1. Serum and urinary levels of S-6436 500mg P.O. were determined in two volunteers with normal renal function. In one case, S-6436 was orally administrated at 30 minutes after light meal and in another case, at 60 minutes after usual meal. The peak serum level of Cephalexin (CEX) was 6.4μg/ml at 4 hours in the former and 7μ/ml at 6 hours in the latter after oral administration. The time length, in which more than 3μg/ml serum level was kept, was 6 hours in the former and 4 hours in the latter. The peak urinary levels were 1, 350 in the former and 2, 100μg/ml in the latter in 4-6 hours after administration. The recovery rates from urine for 12 hours after the administration were 93.8% and 93.3%, respectively.

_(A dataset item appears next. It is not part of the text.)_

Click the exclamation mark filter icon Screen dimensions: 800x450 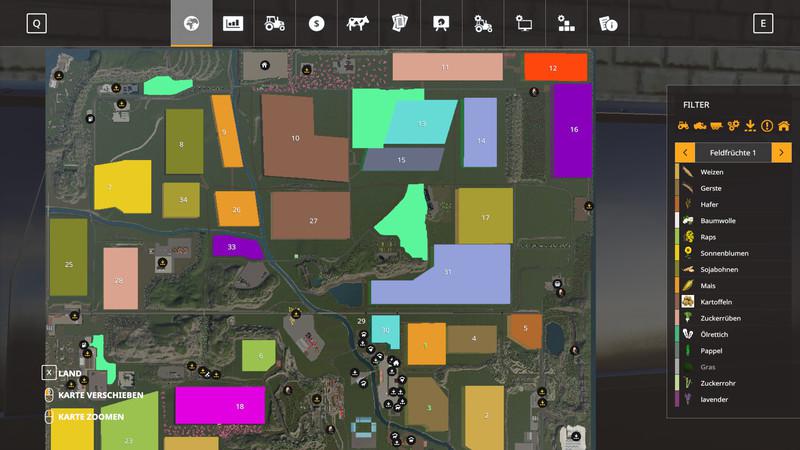point(767,126)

2. 72 adult U.T.I. patients were treated with daily dosage of 250mg or 500mg b.i.d. of S-6436 for 7 days. The criteria recommended by U.T.I. Drug Evaluation Committee in Japan were applied for clinical evaluation of S-6436. Eight patients were eliminated from the subject for efficacy evaluation, by the reason that their pathogen could not found before the treatment, and remaining 64 patients were evaluated for the drug efficacy. Dosage regimens administrated and the respective numbers of patients were as follows: S-6436 500mg b.i.d. after meals, 36; and S-6436 250mg b.i.d. after meals, 28.
Clinical responses of 36 patients with S-6436 500mg b.i.d. after meals for 7 days were as follows:
a) Of 18 with acute simple cystitis, 15 were rated excellent and 3, good.

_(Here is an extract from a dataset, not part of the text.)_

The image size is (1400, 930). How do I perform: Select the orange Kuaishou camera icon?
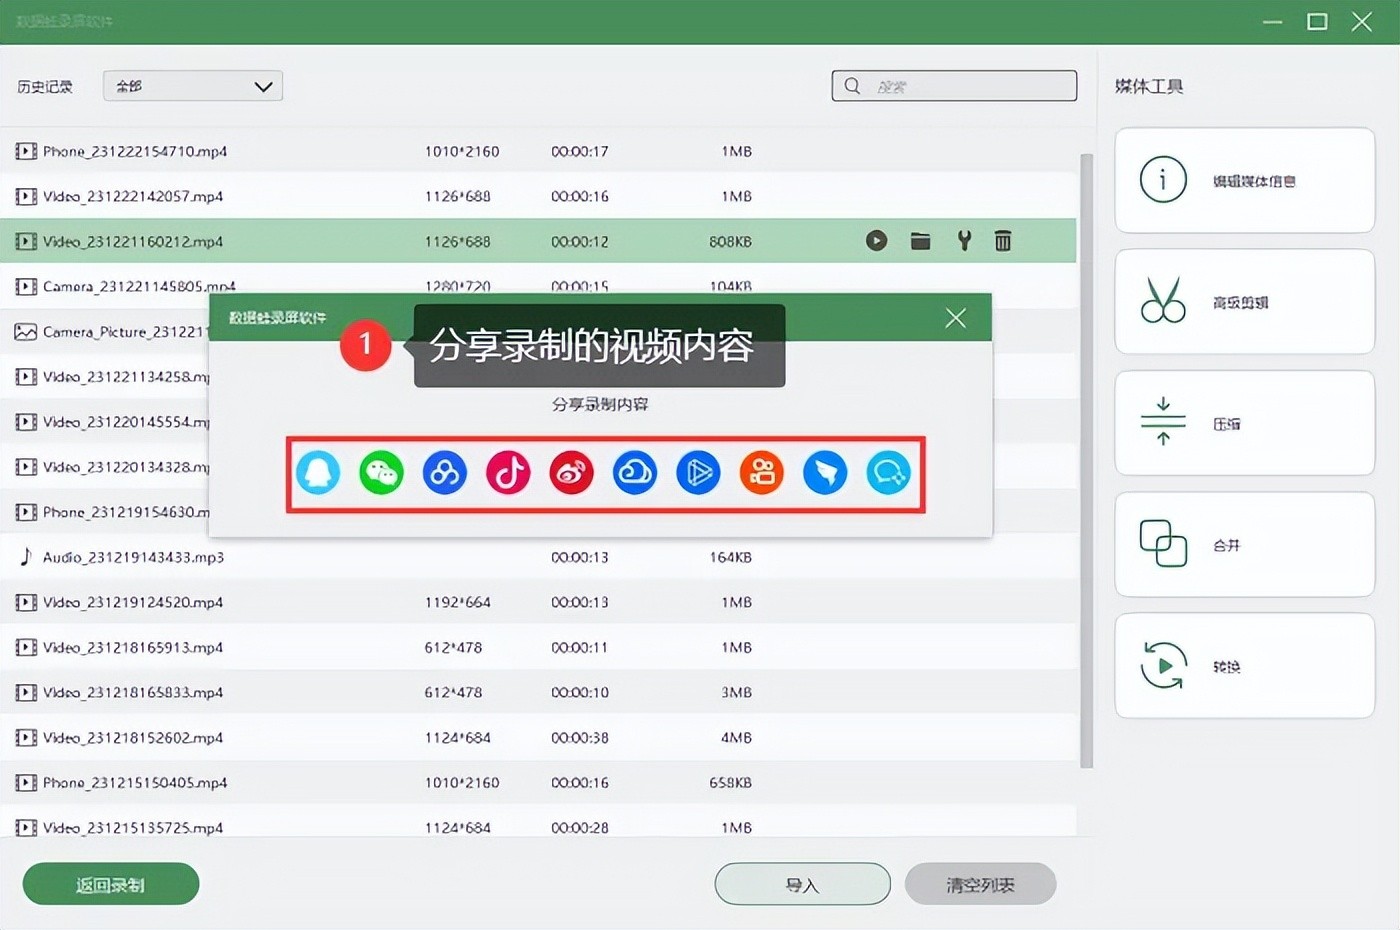(761, 473)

b) Of 9 with chronic complicated cystitis, 3 were rated excellent, 1, good and 5, poor.
c) Of 7 with chronic complicated pyelonephritis, 1 was rated excellent, 3, good and 3, poor.
d) Other 2 cases were rated excellent.
Clinical responses of 28 patients with S-6436 250mg b.i. d. after meals for 7 days were as follows:
a) Of 26 with acute simple cystitis, 24 were rated excellent and 2, good.
b) One chronic complicated cystitis was rated good.
c) One acute simple pyelonephritis was rated excellent In acute cystitis, conclusively, S-6436 250mg b.i.d. was equal to 500mg b.i.d. in the effectiveness.
3. S-6436 was well tolerated in oral administration. Three cases of adverse reactions, mild nausea, epigastric discomfort and glossitis, respectively, were obserbed in 500mg b.i.d. group. The treatment was discontinued in only one patients of glossitis. A transient and slight rise in S-GOT, S-GPT value was observed in two patients treated with 500mg b.i.d.
4. The results suggest that S-6436 and CEX are equally effective and safe in the treatment of urinary tract infections. It is considered that S-6436 500mg b.i.d. after meals is mare acceptable and more convenient for the patients than CEX, 250mg q.i.d.